• Assigned task:
What lines of the data hold the string "will"? Pull each one out.

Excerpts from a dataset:

+++++

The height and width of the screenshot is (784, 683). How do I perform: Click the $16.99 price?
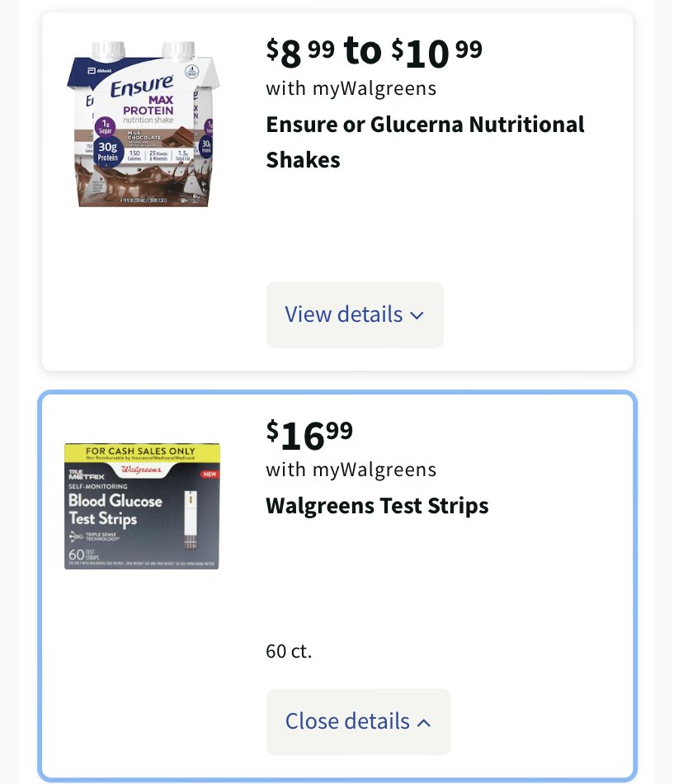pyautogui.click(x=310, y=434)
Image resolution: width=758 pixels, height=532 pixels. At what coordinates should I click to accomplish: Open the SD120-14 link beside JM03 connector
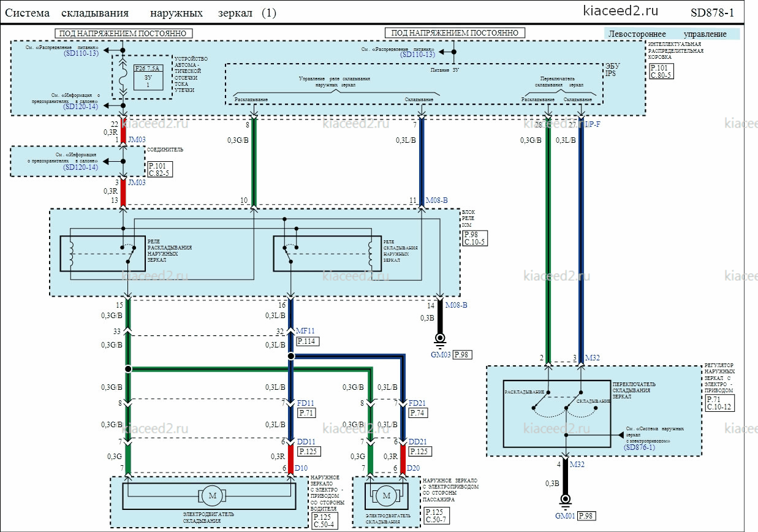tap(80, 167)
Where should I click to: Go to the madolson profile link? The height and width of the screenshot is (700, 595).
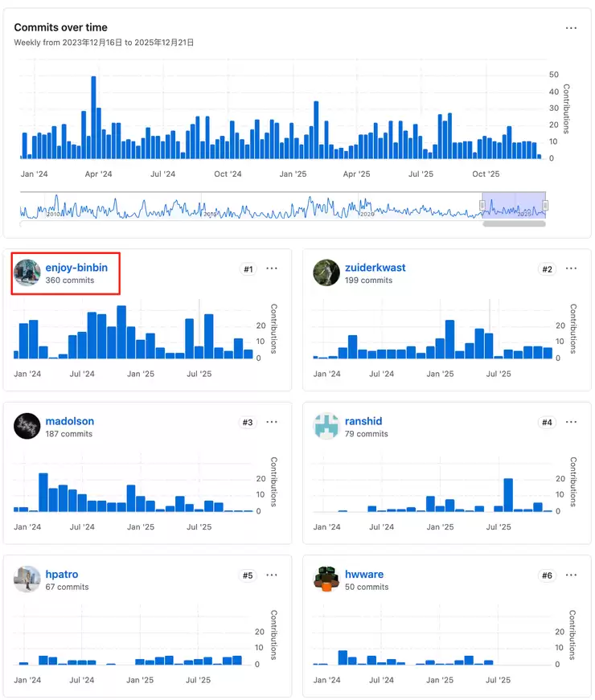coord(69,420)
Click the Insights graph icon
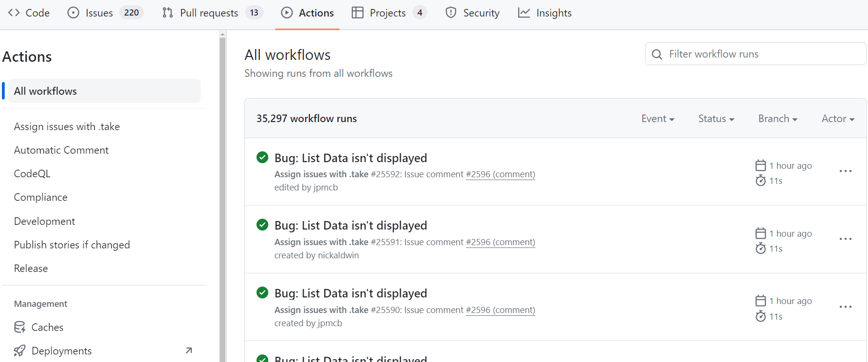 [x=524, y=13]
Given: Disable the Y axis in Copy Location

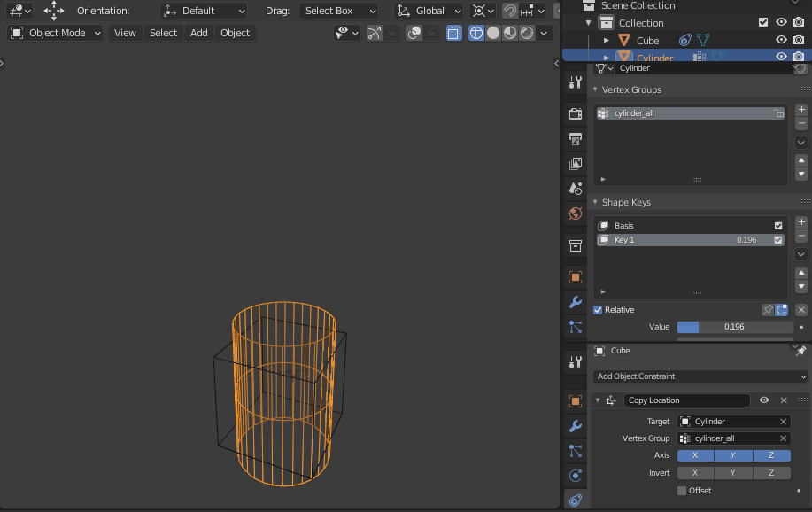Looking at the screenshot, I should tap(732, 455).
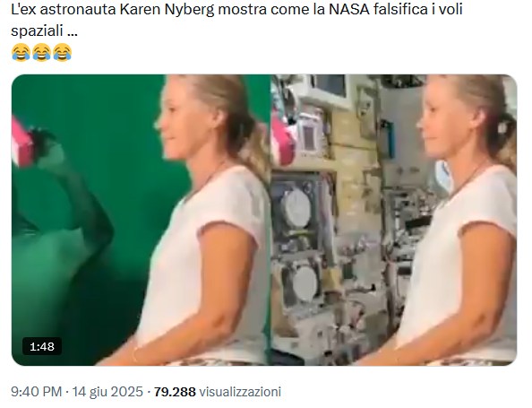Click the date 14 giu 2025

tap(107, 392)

+++++

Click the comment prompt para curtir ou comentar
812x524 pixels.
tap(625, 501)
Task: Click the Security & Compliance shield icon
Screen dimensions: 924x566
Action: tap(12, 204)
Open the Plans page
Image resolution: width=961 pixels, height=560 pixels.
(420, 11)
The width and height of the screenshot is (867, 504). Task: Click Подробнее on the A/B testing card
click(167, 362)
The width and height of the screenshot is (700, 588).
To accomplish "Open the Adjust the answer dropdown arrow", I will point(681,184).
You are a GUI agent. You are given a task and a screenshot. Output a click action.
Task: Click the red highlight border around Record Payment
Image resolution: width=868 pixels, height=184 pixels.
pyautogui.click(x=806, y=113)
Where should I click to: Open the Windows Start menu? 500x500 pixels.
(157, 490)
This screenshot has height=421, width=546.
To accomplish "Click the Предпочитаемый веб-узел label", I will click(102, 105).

+++++

• Result of the exercise:
To accomplish "Open the Adjust the answer dropdown arrow", I will point(681,184).
To accomplish "Click the Предпочитаемый веб-узел label", I will click(102, 105).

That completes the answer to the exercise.